Exercise instructions:
Return every one of the following entries verbatim, with no changes to any line.

Records shown:

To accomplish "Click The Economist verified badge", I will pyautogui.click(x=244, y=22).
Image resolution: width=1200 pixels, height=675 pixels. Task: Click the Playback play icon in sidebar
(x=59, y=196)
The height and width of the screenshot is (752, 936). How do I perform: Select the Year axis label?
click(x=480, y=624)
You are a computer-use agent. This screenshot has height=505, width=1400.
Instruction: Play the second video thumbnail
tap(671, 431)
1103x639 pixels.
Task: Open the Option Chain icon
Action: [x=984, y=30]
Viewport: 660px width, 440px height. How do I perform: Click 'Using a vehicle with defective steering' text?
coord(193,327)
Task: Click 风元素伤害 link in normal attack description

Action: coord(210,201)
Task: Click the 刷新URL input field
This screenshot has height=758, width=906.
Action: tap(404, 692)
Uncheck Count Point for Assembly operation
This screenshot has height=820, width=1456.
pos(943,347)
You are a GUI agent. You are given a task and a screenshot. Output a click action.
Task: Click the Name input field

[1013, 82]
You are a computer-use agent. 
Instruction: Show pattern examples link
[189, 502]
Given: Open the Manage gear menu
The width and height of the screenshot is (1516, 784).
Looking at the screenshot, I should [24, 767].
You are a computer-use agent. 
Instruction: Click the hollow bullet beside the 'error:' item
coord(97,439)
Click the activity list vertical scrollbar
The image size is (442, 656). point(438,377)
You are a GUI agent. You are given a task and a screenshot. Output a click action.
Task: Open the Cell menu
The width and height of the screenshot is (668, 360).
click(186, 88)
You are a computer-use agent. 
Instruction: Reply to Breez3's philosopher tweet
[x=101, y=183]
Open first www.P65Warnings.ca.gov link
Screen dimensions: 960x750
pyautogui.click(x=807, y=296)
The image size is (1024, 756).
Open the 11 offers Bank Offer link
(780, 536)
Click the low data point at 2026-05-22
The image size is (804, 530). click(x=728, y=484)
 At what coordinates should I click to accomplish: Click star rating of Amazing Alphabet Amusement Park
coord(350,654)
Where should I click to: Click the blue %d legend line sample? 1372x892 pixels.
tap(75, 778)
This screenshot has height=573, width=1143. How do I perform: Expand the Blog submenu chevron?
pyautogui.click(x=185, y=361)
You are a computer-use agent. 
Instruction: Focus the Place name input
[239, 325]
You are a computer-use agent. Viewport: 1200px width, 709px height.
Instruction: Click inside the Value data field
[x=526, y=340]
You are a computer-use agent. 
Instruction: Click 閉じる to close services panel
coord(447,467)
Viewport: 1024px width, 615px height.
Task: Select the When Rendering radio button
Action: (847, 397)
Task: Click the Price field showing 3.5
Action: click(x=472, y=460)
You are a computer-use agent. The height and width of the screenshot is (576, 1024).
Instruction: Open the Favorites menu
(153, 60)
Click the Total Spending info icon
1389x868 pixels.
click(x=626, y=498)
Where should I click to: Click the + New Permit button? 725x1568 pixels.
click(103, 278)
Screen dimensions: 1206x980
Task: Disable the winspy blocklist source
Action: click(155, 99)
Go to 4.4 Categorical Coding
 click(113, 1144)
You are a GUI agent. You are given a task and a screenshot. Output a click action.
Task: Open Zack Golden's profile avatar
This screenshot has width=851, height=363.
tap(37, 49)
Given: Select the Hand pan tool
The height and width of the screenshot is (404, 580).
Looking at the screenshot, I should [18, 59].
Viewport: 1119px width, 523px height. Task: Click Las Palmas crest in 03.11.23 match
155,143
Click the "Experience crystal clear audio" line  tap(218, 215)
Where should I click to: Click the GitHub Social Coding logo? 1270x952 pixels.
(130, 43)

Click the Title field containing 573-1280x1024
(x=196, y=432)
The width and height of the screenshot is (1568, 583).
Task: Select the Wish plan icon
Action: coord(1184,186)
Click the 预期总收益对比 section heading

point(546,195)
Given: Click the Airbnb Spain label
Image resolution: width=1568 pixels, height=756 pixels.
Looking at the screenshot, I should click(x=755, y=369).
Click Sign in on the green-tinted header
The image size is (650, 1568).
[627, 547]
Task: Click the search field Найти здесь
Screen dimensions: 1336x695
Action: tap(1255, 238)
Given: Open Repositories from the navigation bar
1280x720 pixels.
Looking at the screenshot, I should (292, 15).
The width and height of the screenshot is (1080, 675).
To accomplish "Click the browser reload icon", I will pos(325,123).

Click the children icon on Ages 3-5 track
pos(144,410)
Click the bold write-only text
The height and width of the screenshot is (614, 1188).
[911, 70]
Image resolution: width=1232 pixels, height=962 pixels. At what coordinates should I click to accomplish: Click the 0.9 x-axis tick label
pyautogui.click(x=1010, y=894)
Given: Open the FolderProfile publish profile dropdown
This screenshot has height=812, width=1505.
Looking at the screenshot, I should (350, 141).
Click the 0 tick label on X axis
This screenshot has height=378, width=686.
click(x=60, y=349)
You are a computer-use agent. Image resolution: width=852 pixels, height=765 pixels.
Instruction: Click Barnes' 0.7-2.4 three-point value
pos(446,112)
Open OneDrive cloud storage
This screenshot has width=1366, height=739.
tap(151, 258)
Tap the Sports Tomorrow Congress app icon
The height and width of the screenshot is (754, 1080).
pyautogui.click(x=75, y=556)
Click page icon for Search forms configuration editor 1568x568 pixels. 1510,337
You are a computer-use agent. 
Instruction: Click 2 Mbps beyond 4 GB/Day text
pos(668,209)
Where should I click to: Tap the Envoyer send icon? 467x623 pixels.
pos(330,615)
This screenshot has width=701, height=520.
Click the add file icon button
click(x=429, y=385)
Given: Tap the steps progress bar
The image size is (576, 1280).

Solved problem:
To accomplish "Click The Economist verified badge", I will pyautogui.click(x=244, y=22).
Image resolution: width=1200 pixels, height=675 pixels. Task: Click the Playback play icon in sidebar
(x=59, y=196)
The height and width of the screenshot is (752, 936). How do I perform: Select the Year axis label?
click(x=480, y=624)
You are a computer-use agent. This screenshot has height=505, width=1400.
Instruction: Play the second video thumbnail
tap(671, 431)
1103x639 pixels.
Task: Open the Option Chain icon
Action: [x=984, y=30]
Viewport: 660px width, 440px height. How do I perform: Click 'Using a vehicle with defective steering' text?
coord(193,327)
Task: Click 风元素伤害 link in normal attack description

Action: coord(210,201)
Task: Click the 刷新URL input field
This screenshot has height=758, width=906.
Action: tap(404, 692)
Uncheck Count Point for Assembly operation
This screenshot has height=820, width=1456.
pos(943,347)
You are a GUI agent. You are given a task and a screenshot. Output a click action.
Task: Click the Name input field

[1013, 82]
You are a computer-use agent. 
Instruction: Show pattern examples link
[189, 502]
Given: Open the Manage gear menu
The width and height of the screenshot is (1516, 784).
Looking at the screenshot, I should [24, 767].
You are a computer-use agent. 
Instruction: Click the hollow bullet beside the 'error:' item
coord(97,439)
Click the activity list vertical scrollbar
The image size is (442, 656). point(438,377)
You are a GUI agent. You are given a task and a screenshot. Output a click action.
Task: Open the Cell menu
The width and height of the screenshot is (668, 360).
click(186, 88)
You are a computer-use agent. 
Instruction: Reply to Breez3's philosopher tweet
[x=101, y=183]
Open first www.P65Warnings.ca.gov link
Screen dimensions: 960x750
pyautogui.click(x=807, y=296)
The image size is (1024, 756).
Open the 11 offers Bank Offer link
(780, 536)
Click the low data point at 2026-05-22
The image size is (804, 530). click(x=728, y=484)
 At what coordinates should I click to accomplish: Click star rating of Amazing Alphabet Amusement Park
coord(350,654)
Where should I click to: Click the blue %d legend line sample? 1372x892 pixels.
tap(75, 778)
This screenshot has height=573, width=1143. How do I perform: Expand the Blog submenu chevron?
pyautogui.click(x=185, y=361)
You are a computer-use agent. 
Instruction: Focus the Place name input
[239, 325]
You are a computer-use agent. Viewport: 1200px width, 709px height.
Instruction: Click inside the Value data field
[x=526, y=340]
You are a computer-use agent. 
Instruction: Click 閉じる to close services panel
coord(447,467)
Viewport: 1024px width, 615px height.
Task: Select the When Rendering radio button
Action: (847, 397)
Task: Click the Price field showing 3.5
Action: click(x=472, y=460)
You are a computer-use agent. The height and width of the screenshot is (576, 1024).
Instruction: Open the Favorites menu
(153, 60)
Click the Total Spending info icon
1389x868 pixels.
click(x=626, y=498)
Where should I click to: Click the + New Permit button? 725x1568 pixels.
click(103, 278)
Screen dimensions: 1206x980
Task: Disable the winspy blocklist source
Action: click(155, 99)
Go to 4.4 Categorical Coding
 click(113, 1144)
You are a GUI agent. You are given a task and a screenshot. Output a click action.
Task: Open Zack Golden's profile avatar
This screenshot has width=851, height=363.
tap(37, 49)
Given: Select the Hand pan tool
The height and width of the screenshot is (404, 580).
Looking at the screenshot, I should [18, 59].
Viewport: 1119px width, 523px height. Task: Click Las Palmas crest in 03.11.23 match
155,143
Click the "Experience crystal clear audio" line  tap(218, 215)
Where should I click to: Click the GitHub Social Coding logo? 1270x952 pixels.
(130, 43)

Click the Title field containing 573-1280x1024
(x=196, y=432)
The width and height of the screenshot is (1568, 583).
Task: Select the Wish plan icon
Action: coord(1184,186)
Click the 预期总收益对比 section heading

point(546,195)
Given: Click the Airbnb Spain label
Image resolution: width=1568 pixels, height=756 pixels.
Looking at the screenshot, I should click(x=755, y=369).
Click Sign in on the green-tinted header
The image size is (650, 1568).
[627, 547]
Task: Click the search field Найти здесь
Screen dimensions: 1336x695
Action: tap(1255, 238)
Given: Open Repositories from the navigation bar
1280x720 pixels.
Looking at the screenshot, I should (292, 15).
The width and height of the screenshot is (1080, 675).
To accomplish "Click the browser reload icon", I will pos(325,123).

Click the children icon on Ages 3-5 track
pos(144,410)
Click the bold write-only text
The height and width of the screenshot is (614, 1188).
[911, 70]
Image resolution: width=1232 pixels, height=962 pixels. At what coordinates should I click to accomplish: Click the 0.9 x-axis tick label
pyautogui.click(x=1010, y=894)
Given: Open the FolderProfile publish profile dropdown
This screenshot has height=812, width=1505.
Looking at the screenshot, I should (350, 141).
Click the 0 tick label on X axis
This screenshot has height=378, width=686.
click(x=60, y=349)
You are a computer-use agent. Image resolution: width=852 pixels, height=765 pixels.
Instruction: Click Barnes' 0.7-2.4 three-point value
pos(446,112)
Open OneDrive cloud storage
This screenshot has width=1366, height=739.
tap(151, 258)
Tap the Sports Tomorrow Congress app icon
The height and width of the screenshot is (754, 1080).
pyautogui.click(x=75, y=556)
Click page icon for Search forms configuration editor 1568x568 pixels. 1510,337
You are a computer-use agent. 
Instruction: Click 2 Mbps beyond 4 GB/Day text
pos(668,209)
Where should I click to: Tap the Envoyer send icon? 467x623 pixels.
pos(330,615)
This screenshot has width=701, height=520.
Click the add file icon button
click(x=429, y=385)
Given: Tap the steps progress bar
The image size is (576, 1280).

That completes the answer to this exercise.